Work From a Hard Copy

  • Print it out.

After you have scrolled through your paper on your laptop for hours, it can be hard to see it anymore. Don’t print your draft or your unfinished paper; it is too early. Wait until you are sure that you have found everything, seen everything, fixed everything, and then print.

  • Change locations.

If printing is out of the question, take your laptop to a coffee shop, library, or wherever else you never work. Putting yourself in a place can make all the difference.

  • Change formats.

If you can’t take your laptop somewhere else, change the font and margins so that you can see it anew. Saving it as a PDF is another way to change the look of the paper to help you see it anew. You can even email it to yourself as a letter if that helps! Whatever method is available to you, use it.

  • Change devices.

Use a different computer, read it on your phone or your ereader, whatever works. If you don’t have another device, use a computer at the university or public library to look it over one last time.

Now What?

By now, you should see what we’re getting at and have chosen a method or two to try. The important thing is to actually make a change to your work methods that improves them. You don’t need to, and probably shouldn’t, make all the changes at once.

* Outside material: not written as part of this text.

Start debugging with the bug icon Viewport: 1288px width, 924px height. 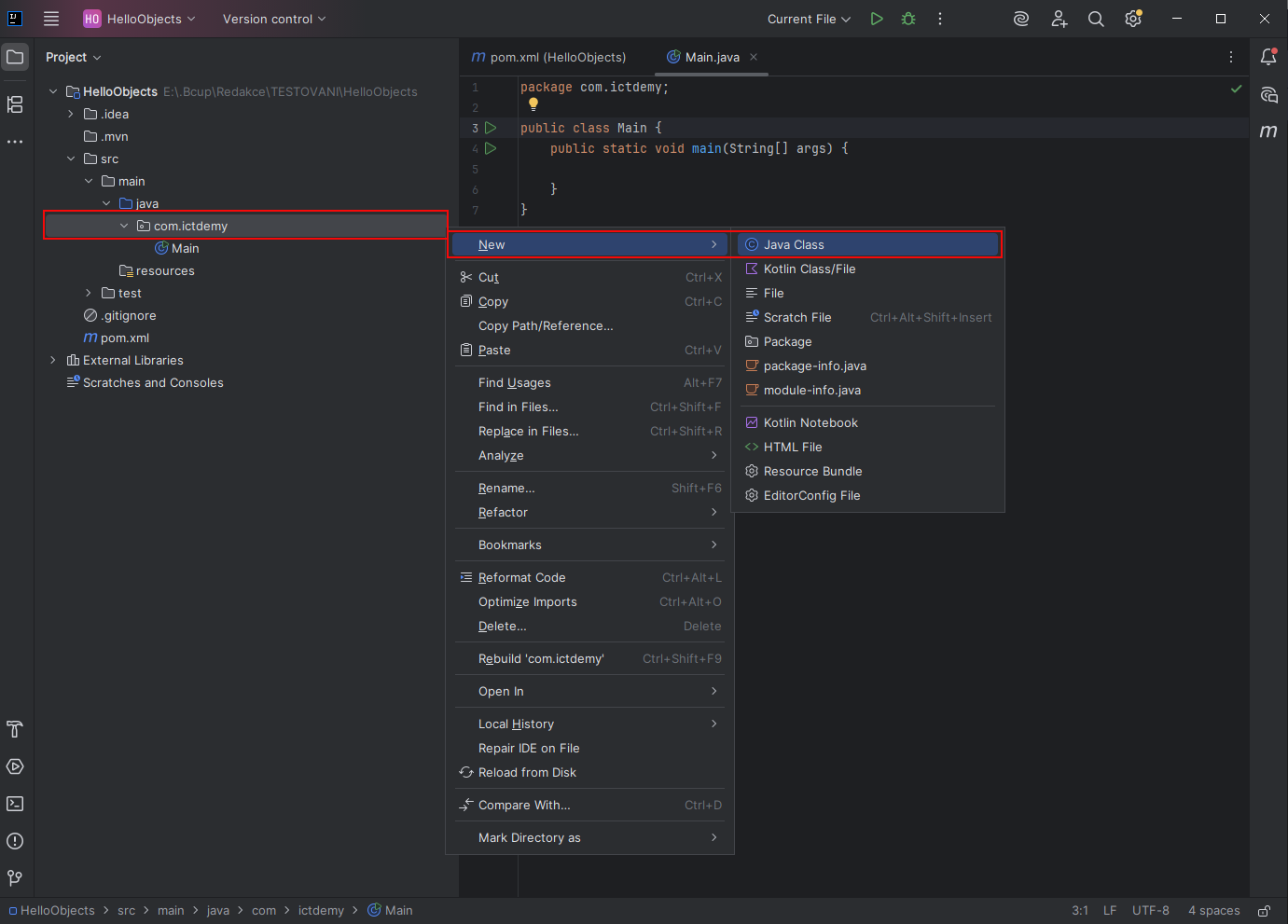coord(907,18)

In fact, you’ll notice that our suggestions apply to different chronological phases in your writing, first draft, revision, and final paper. For the first draft, you only need to make sure that you don’t ignore errors or stop writing in order to fuss over details.

Later in your writing when you are revising in earnest, it when you need to practice separating your creator (writer) from your critical eye (editor). After you have taken a break from the paper is when you go in for your final edit, trying different locations or formats to improve your perception.

One final tip, practice these techniques on simple papers that you write easily. Don’t wait to test them on a paper that you think is big enough to merit the extra effort. Practicing them on simple papers will mean that you can use the tools well when it really counts.